Exercise goal - Identify, in the records below, every line where the string "bullet" appears, and copy each such line.

Stored data entries:
▬▬▬▬▬▬
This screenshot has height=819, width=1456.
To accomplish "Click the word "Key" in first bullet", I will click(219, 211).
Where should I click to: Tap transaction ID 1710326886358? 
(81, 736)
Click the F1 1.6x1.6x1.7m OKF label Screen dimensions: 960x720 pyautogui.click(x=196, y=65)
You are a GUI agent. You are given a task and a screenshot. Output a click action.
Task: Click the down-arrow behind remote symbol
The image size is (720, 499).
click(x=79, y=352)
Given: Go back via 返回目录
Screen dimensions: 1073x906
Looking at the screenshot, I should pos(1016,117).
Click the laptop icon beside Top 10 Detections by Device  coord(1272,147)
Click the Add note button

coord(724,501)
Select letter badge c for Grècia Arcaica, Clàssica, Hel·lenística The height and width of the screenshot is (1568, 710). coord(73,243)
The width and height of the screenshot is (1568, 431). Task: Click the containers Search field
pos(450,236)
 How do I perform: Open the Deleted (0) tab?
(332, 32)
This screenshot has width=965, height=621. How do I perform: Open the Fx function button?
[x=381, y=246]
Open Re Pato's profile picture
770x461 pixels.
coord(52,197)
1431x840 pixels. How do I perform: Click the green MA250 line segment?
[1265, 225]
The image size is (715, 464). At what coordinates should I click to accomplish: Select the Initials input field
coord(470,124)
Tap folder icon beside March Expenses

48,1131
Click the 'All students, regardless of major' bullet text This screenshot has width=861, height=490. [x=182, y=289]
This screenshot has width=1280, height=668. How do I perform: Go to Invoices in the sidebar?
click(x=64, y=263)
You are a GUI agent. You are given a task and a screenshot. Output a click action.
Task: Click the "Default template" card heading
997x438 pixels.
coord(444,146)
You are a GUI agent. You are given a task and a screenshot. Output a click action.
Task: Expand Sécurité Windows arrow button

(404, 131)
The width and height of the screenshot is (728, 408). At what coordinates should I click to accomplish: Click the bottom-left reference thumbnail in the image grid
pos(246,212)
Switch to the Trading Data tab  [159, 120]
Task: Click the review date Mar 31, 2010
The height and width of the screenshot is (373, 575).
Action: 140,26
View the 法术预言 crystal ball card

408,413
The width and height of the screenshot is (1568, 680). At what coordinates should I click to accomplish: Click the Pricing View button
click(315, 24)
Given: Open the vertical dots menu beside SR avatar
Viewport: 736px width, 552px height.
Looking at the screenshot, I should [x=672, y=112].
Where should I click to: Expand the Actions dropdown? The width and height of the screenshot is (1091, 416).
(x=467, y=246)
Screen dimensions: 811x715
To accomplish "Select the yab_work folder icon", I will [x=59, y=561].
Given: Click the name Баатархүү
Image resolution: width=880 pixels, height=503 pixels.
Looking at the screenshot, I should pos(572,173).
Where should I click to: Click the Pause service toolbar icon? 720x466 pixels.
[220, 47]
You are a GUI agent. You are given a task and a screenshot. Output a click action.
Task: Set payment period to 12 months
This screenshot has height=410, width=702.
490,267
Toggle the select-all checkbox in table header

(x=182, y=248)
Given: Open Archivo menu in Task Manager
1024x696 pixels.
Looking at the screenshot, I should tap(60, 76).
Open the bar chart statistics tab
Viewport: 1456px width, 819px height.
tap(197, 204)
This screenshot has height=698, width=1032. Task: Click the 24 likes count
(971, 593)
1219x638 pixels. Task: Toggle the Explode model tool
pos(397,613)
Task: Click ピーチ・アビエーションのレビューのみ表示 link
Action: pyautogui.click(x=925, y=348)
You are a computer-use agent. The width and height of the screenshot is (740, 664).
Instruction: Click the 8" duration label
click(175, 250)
▬▬▬▬▬▬
Reply -
To accomplish "Click the word "Key" in first bullet", I will click(219, 211).
Click the 'All students, regardless of major' bullet text This screenshot has width=861, height=490. [x=182, y=289]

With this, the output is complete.